Early this year, Information, Communications and Information Technology Minister Nape Nnauye, said the government was willing to amend the Media Services Act (MSA) of 2016, as part of its efforts to uphold the welfare of journalists and the media industry at large.
The move, according to the government, is to provide a conducive working environment for journalists, through which their freedom and rights will be promoted and protected.
United Nations Educational, Scientific and Cultural Organisation (UNESCO) Senior Project Officer in charge of Freedom of Expression and Safety of Journalist section, Mehdi Benchelah on his part argued that attaining the two was no mean feat among many countries in the world as Media practitioners continue being on the receiving end of repressive laws.

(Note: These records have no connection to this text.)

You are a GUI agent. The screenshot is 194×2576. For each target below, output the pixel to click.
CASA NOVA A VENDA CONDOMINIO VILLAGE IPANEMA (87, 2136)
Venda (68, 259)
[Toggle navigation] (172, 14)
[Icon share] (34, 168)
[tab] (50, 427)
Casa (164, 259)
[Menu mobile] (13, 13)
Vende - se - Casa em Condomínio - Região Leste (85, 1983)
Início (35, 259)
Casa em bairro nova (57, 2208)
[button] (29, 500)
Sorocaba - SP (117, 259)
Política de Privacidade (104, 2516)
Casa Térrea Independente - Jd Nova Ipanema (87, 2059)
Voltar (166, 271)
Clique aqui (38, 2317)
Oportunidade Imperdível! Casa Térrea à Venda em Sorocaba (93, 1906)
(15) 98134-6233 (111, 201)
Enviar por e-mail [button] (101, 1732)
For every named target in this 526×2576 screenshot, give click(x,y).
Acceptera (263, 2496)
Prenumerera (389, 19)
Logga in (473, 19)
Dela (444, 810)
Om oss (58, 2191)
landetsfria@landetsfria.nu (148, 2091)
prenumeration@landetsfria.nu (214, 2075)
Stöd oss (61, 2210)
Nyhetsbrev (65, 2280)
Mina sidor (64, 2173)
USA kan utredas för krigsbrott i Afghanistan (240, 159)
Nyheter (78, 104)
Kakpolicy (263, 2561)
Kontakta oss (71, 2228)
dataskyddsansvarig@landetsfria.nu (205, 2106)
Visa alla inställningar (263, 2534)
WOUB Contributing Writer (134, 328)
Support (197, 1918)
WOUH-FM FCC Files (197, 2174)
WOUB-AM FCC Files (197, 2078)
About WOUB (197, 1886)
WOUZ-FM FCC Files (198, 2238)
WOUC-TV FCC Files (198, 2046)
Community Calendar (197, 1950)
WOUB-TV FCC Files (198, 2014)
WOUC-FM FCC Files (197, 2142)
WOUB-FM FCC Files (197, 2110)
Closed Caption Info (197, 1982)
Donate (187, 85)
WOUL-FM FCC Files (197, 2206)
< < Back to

“This is a huge issue which not only affects journalists, but also deprives a population of the right to access critical and relevant information,” explained the UNESCO official.
The former journalist said the UN agency continues working closely with the judiciary as the latter enjoys a certain level of independence in raising awareness about their critical role of upholding human rights.
Mid this year, EACJ signed a Memorandum of Understanding with UNESCO to collaborate in various programmes on promoting freedom of expression, access to information and rule of law within the East African Community.